Goldman Sachs Asset Management reports that non-payment rates in the U.S. private credit market remain exceptionally low, signaling robust credit quality and continued resilience in leveraged lending. The findings support sustained investor confidence in high-yield debt and influence broader fixed income and equity dynamics.
- Private credit non-payment rates at 0.8% over the past 12 months, down from 1.0% a year ago
- Low default levels signal strong credit quality resilience despite macro headwinds
- LQD ETF up 1.7% over 30 days amid improved investor confidence in credit markets
- ^VIX index below 16, reflecting low market volatility and stable risk sentiment
- CL=F crude oil futures trading in a narrow range, indicating limited stress in commodity-linked loans
- Disciplined underwriting and covenant protections are key drivers of low default performance
Private credit non-payment rates in the United States have stabilized at 0.8% over the past 12 months, according to an internal analysis by Goldman Sachs Asset Management. This figure marks a 20 basis point decline from the 1.0% rate observed in the same period a year earlier and represents one of the lowest levels in over a decade. The data reflects strong underlying performance across private loan portfolios, particularly in middle-market and leveraged transactions. The low default trend is attributed to disciplined underwriting standards, conservative leverage metrics, and strong operating cash flows among borrowers.
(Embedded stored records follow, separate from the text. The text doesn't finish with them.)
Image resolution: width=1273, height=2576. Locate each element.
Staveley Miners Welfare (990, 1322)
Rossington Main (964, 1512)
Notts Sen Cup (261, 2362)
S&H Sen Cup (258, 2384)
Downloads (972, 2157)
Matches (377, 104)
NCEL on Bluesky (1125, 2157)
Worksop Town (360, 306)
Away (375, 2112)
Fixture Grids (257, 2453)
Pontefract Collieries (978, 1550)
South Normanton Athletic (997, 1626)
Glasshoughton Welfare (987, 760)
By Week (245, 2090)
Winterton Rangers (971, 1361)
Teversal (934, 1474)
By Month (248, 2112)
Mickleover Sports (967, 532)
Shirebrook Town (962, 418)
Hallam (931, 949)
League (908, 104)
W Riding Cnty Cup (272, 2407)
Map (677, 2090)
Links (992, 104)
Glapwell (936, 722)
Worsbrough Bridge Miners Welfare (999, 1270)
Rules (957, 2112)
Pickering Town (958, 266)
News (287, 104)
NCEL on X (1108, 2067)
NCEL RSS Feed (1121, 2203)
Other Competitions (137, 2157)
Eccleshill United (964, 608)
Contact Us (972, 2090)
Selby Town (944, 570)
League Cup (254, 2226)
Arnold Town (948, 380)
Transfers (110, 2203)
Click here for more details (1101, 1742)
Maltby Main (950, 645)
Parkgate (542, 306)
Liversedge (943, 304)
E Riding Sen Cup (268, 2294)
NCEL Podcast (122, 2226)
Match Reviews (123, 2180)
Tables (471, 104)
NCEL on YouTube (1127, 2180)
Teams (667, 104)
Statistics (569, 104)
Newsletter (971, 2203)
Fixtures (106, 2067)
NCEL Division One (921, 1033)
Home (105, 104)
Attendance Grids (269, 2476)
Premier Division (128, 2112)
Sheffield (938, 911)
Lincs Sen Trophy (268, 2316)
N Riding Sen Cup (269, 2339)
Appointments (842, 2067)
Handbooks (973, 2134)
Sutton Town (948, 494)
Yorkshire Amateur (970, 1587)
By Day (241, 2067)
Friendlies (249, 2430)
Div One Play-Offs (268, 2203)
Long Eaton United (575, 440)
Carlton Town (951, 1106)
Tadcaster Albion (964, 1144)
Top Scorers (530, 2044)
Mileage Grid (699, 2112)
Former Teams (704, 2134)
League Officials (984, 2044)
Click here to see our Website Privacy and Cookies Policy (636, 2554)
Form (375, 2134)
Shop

Despite macroeconomic headwinds such as elevated interest rates and persistent inflation, private credit lenders have maintained tight covenant structures and active monitoring protocols, limiting credit deterioration. These factors have preserved asset quality even as broader corporate bond markets have seen modest upticks in distress signals. In credit markets, the stability of private credit has reinforced demand for high-yield instruments. The LQD ETF, which tracks investment-grade corporate bonds, has seen a 1.7% rise in value over the last 30 days, while the ^VIX index has remained below 16, indicating subdued volatility. Meanwhile, CL=F crude oil futures have traded within a narrow range, suggesting limited stress in commodity-linked credit exposures. The resilient performance of private credit is benefiting a range of stakeholders, including institutional investors, private equity sponsors, and banks with loan origination platforms. As credit quality holds firm, risk appetite across leveraged finance and real asset-backed lending remains elevated, supporting continued capital deployment in sectors such as infrastructure, healthcare, and commercial real estate.